INFORMATION SHOWN:

━━━━━━━━━━━━━━━━━━━━━━━━━━━━━━

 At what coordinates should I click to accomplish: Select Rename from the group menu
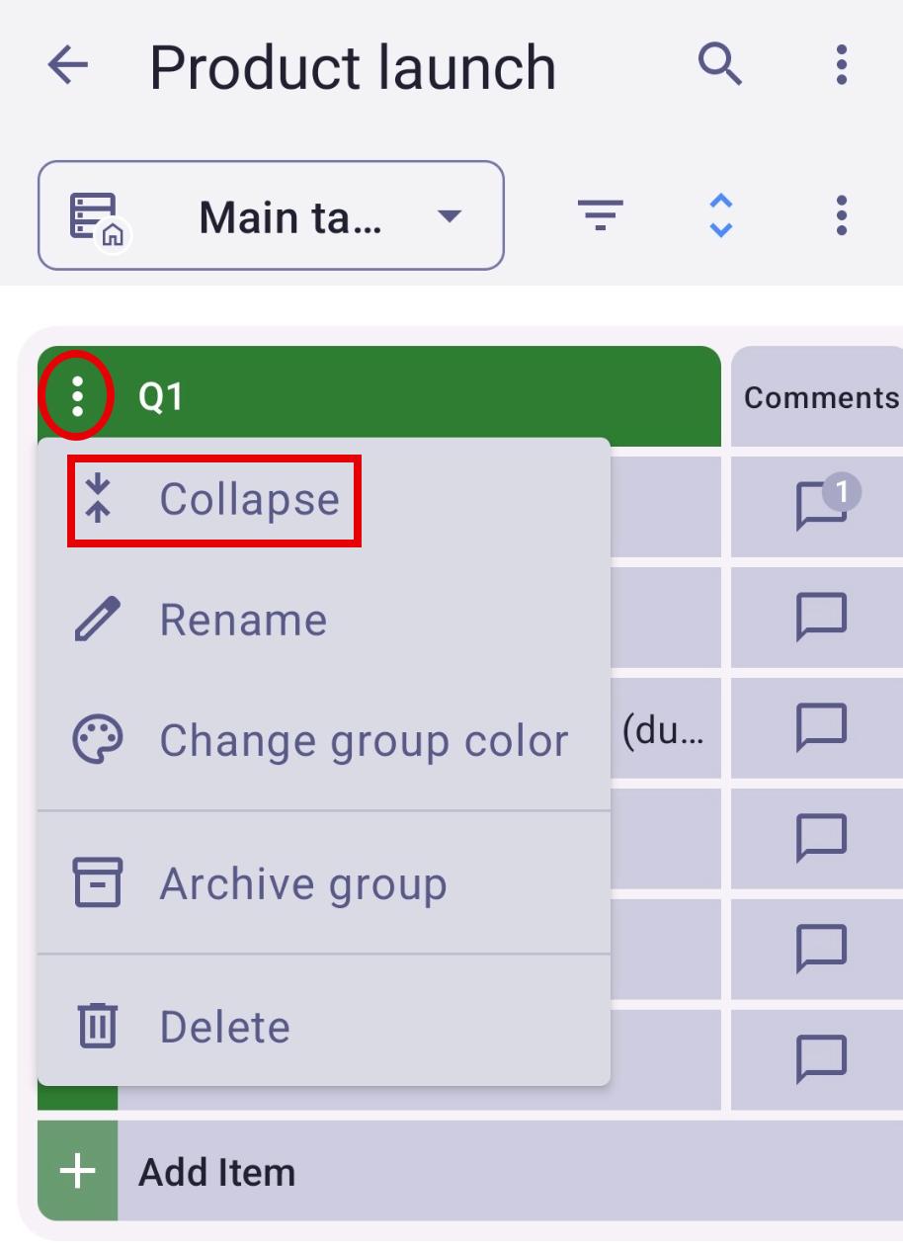coord(243,620)
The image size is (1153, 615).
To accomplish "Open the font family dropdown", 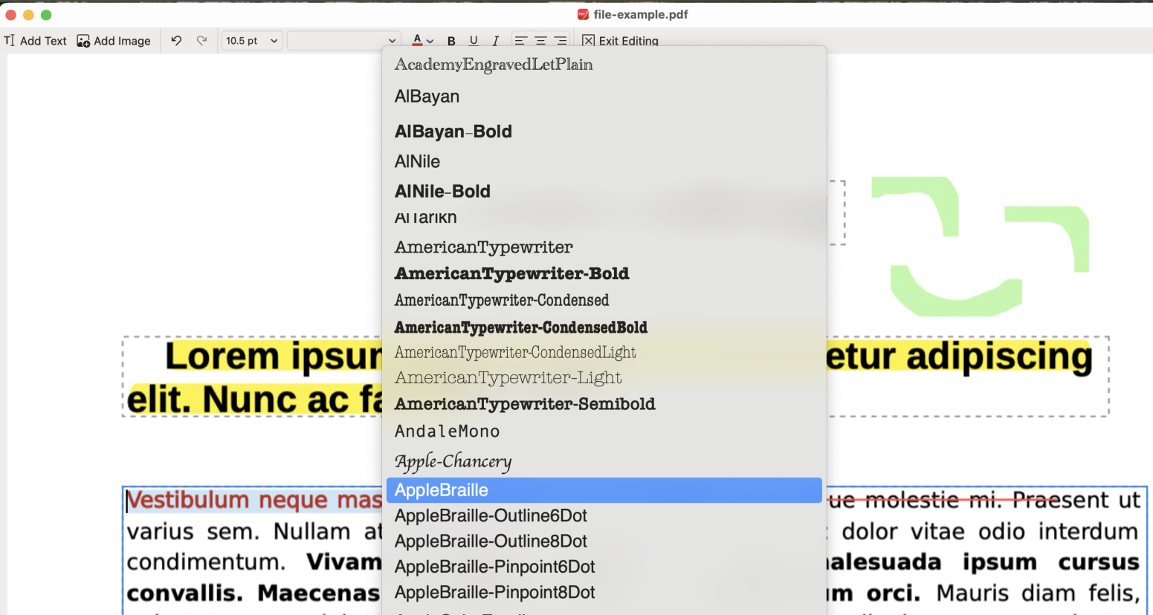I will coord(343,41).
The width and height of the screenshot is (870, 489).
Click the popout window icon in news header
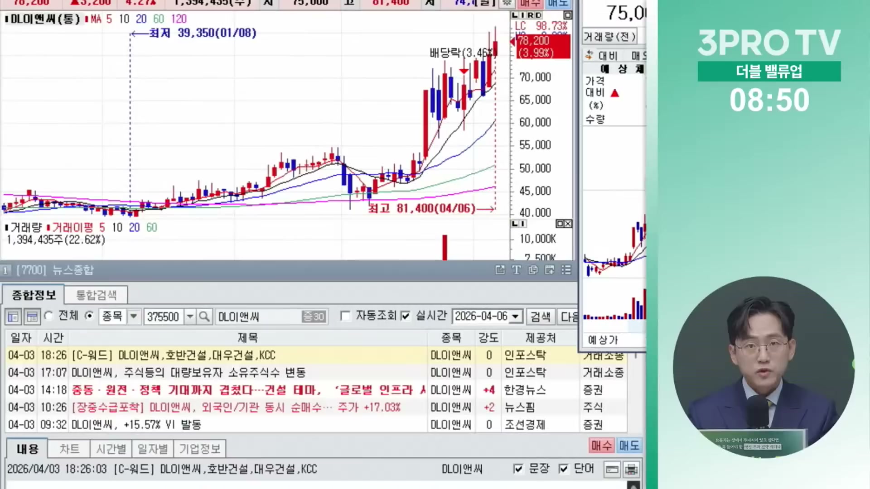pyautogui.click(x=500, y=270)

━━━━━━━━━━━━━━━━━━━━━━━━━━━━━━

WHAT NEEDS TO BE DONE:
Reproduce the records from the line containing "The width and" through the end of the records, requests included, with every coordinate in the answers multiplied by 0.5 and rounded to the nearest whole number, halves rounded up. Leave all other numbers unchanged and omit the pictures.

FINAL RESULT:
The width and height of the screenshot is (870, 489).
Click the popout window icon in news header
pyautogui.click(x=250, y=135)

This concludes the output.